Washington, D.C.—Pursuant to a Center for Food Safety (CFS) lawsuit and now-final settlement, the United States Food and Drug Administration (FDA) has agreed to complete important and long-overdue food safety rules implementing the Food Safety Modernization Act (FSMA). FSMA required FDA to designate and establish new reporting requirements for foods that are at "high-risk" of foodborne illness outbreaks. CFS sued FDA in October 2018 for failing to complete the high-risk food designations and reporting requirements. The settlement requires the agency to designate "high-risk" foods by September 2020 and establish reporting requirements for those foods by November 2022.
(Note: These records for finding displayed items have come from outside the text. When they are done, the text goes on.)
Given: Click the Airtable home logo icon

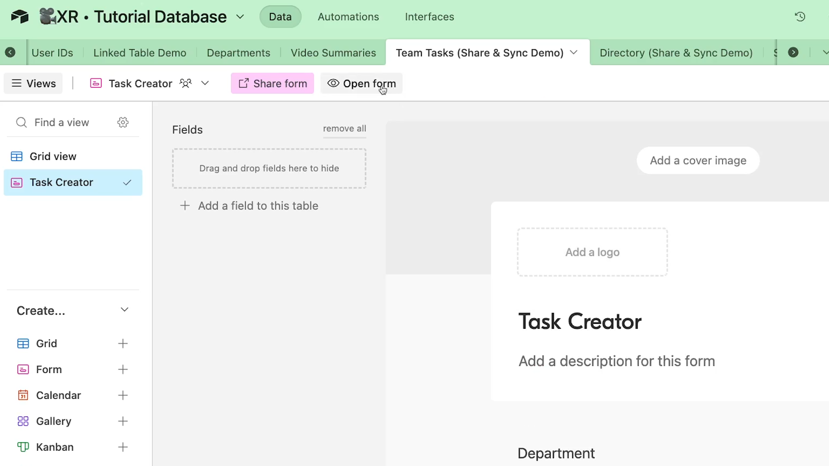Looking at the screenshot, I should click(20, 17).
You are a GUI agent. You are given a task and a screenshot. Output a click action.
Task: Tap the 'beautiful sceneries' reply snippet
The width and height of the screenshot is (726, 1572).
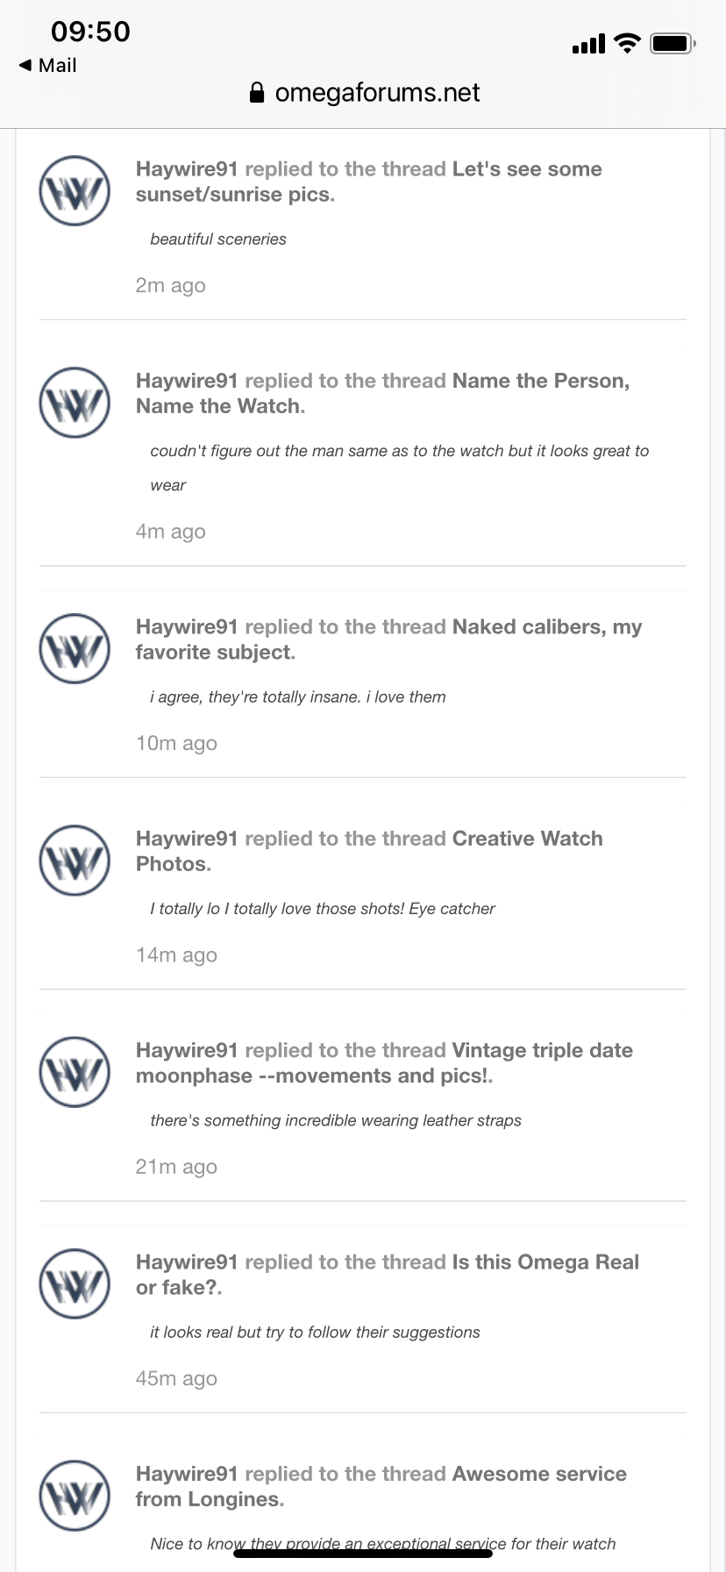click(x=218, y=239)

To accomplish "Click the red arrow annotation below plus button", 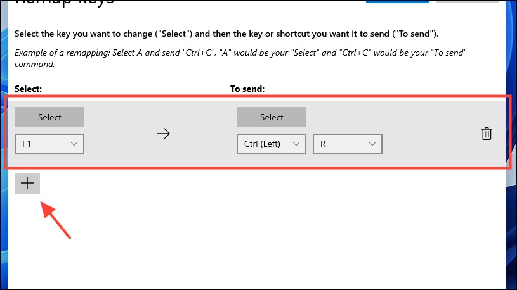I will (x=55, y=220).

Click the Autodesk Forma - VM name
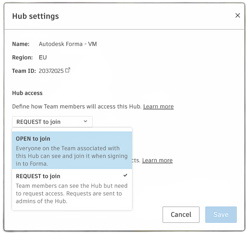click(68, 44)

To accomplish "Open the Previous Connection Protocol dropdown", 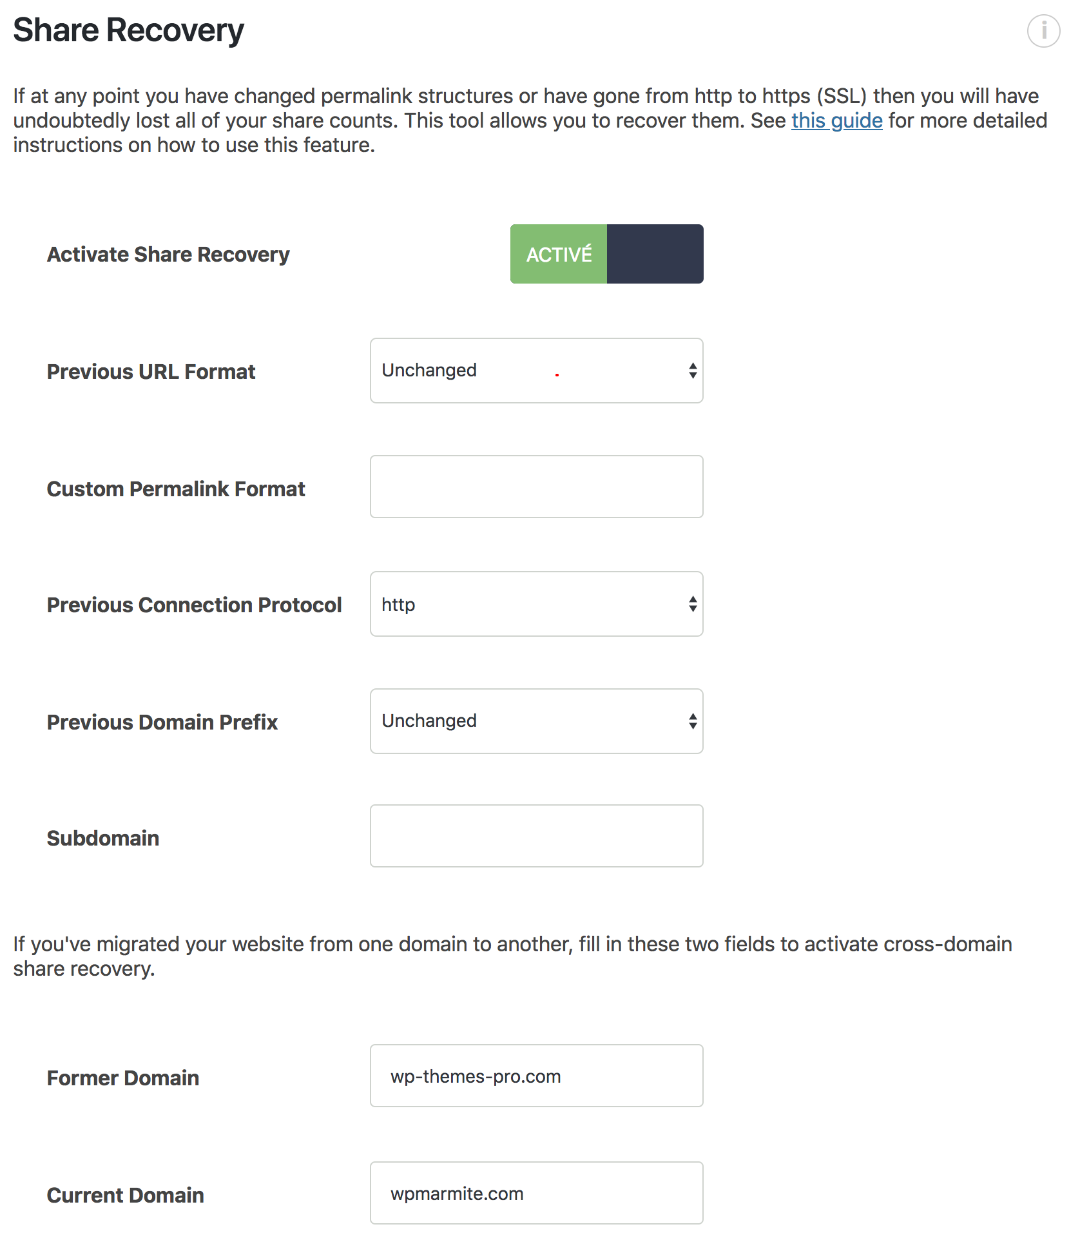I will click(536, 604).
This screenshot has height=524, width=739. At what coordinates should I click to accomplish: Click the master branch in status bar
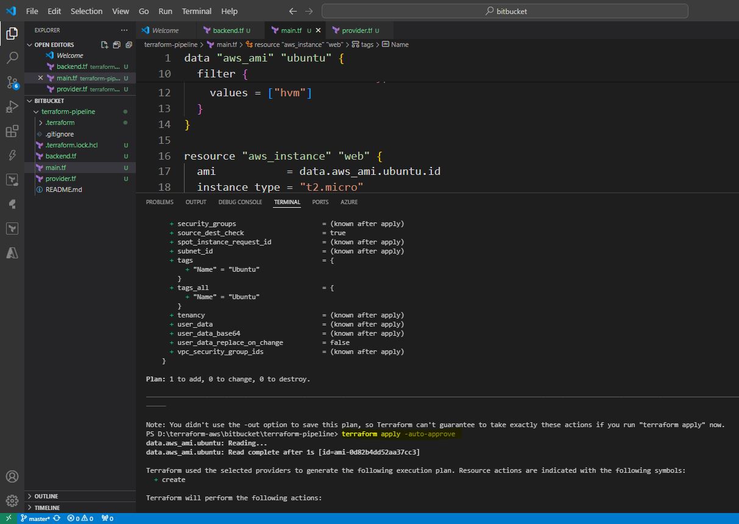(38, 519)
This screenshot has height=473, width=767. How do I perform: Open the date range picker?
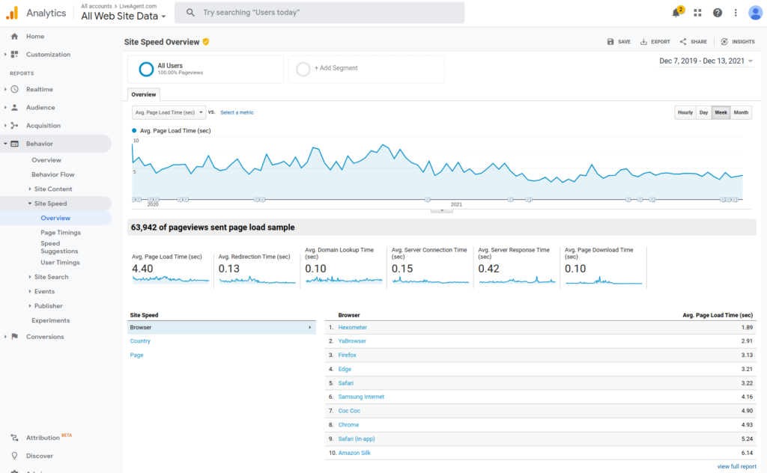point(706,61)
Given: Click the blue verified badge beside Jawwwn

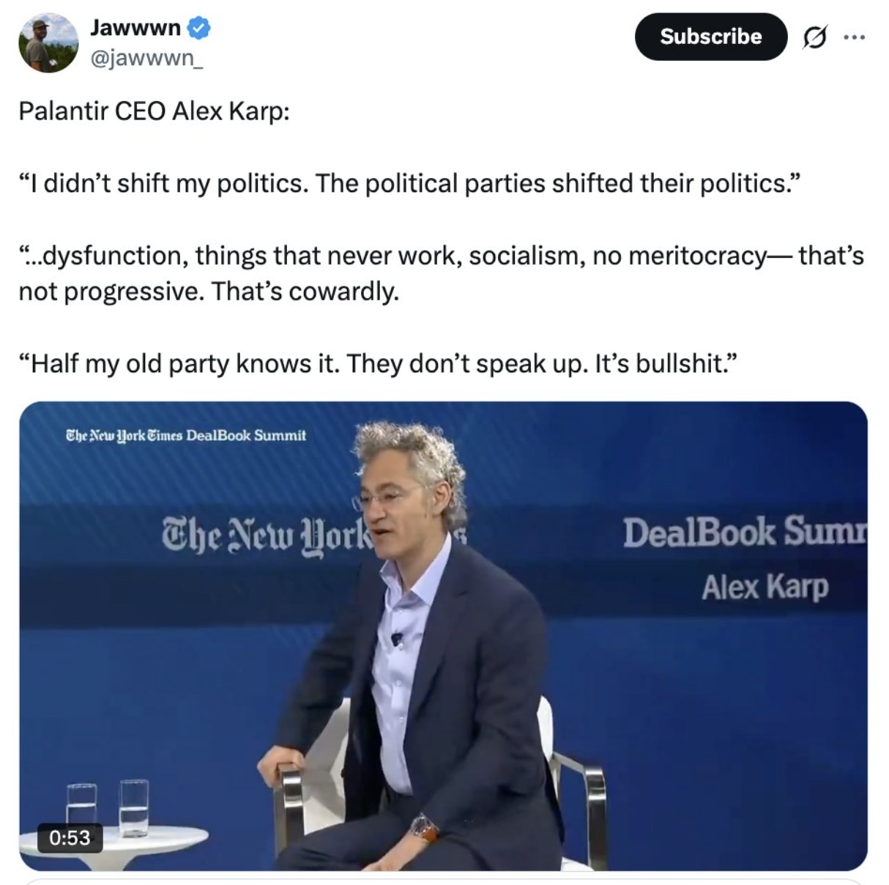Looking at the screenshot, I should 198,28.
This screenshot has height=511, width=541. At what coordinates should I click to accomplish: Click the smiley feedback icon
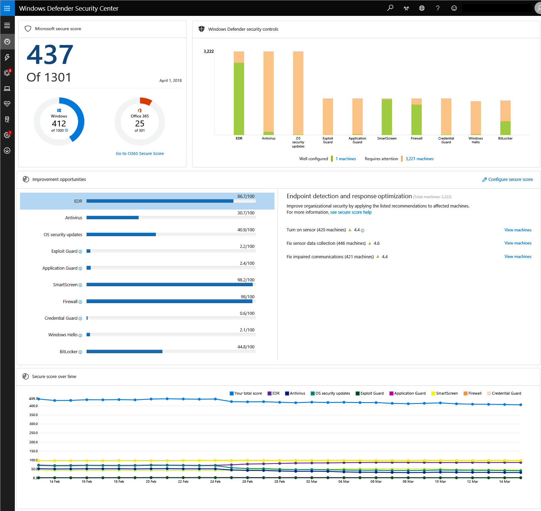454,8
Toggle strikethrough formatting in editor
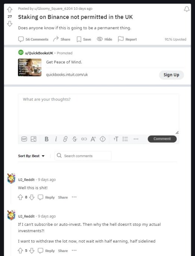Screen dimensions: 195x256 [75, 139]
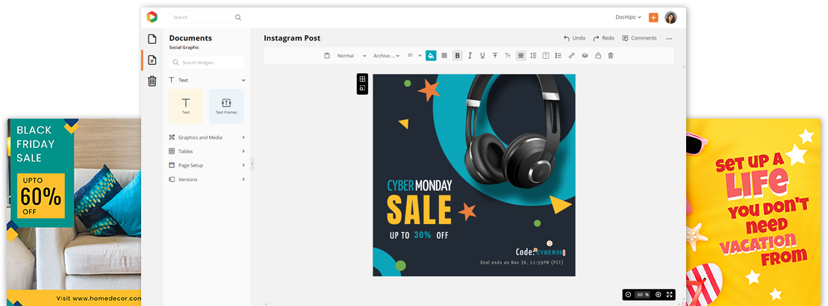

"This is a major victory for public health," said Ryan Talbott, CFS staff attorney. "FDA has sat on its hands for years, neglecting to make these high-risk designations, while outbreaks caused by Salmonella, E. coli, and other pathogens have sicken and killed people. This settlement ensures FDA will finally take these much-needed actions to reduce the threat of foodborne illness."

An estimated one in six Americans, or 48 million people, become ill from foodborne diseases each year according to the Centers for Disease Control and Prevention (CDC). Approximately 128,000 are hospitalized and 3,000 die every year based on exposure to pathogens present in the food supply. The annual cost to the U.S. economy in medical bills and productivity losses alone is over $93 billion.

FSMA requires a range of preventive measures to reduce foodborne hazards, including the designation of "high-risk" foods that are more susceptible to being a source for foodborne illness outbreaks and additional reporting requirements for them. Congress required FDA to designate high-risk foods by January 2012 and to propose recordkeeping requirements for facilities that handle those foods by January 2013. Yet more than five years after these deadlines, and countless numbers of food safety illness episodes later—including last year's E. coli outbreak linked to romaine lettuce that resulted in five deaths and 210 sickened people in 36 states—FDA has failed to designate any high-risk foods.

"After years of stalling, FDA can no longer delay enacting the FSMA high-risk food regulations," said Jaydee Hanson, CFS policy director. "FDA needs to designate what these high-risk foods are and how they should be reported so that we can build a safer food system that prevents as many of these foodborne illness outbreaks as possible." 

Background

This is the second successful case that CFS has brought against FDA to enforce FSMA's requirements. In 2012-2014, CFS successfully litigated the first-ever FSMA lawsuit, over FDA's failure to comply with FSMA's requirements that FDA promulgate and issue seven different major food safety rules, the basic rules that oversee all areas of the food system under FSMA, including food production, transport, and imports. That case resulted in FDA's enactment of those core regulations based on new Court-set deadlines.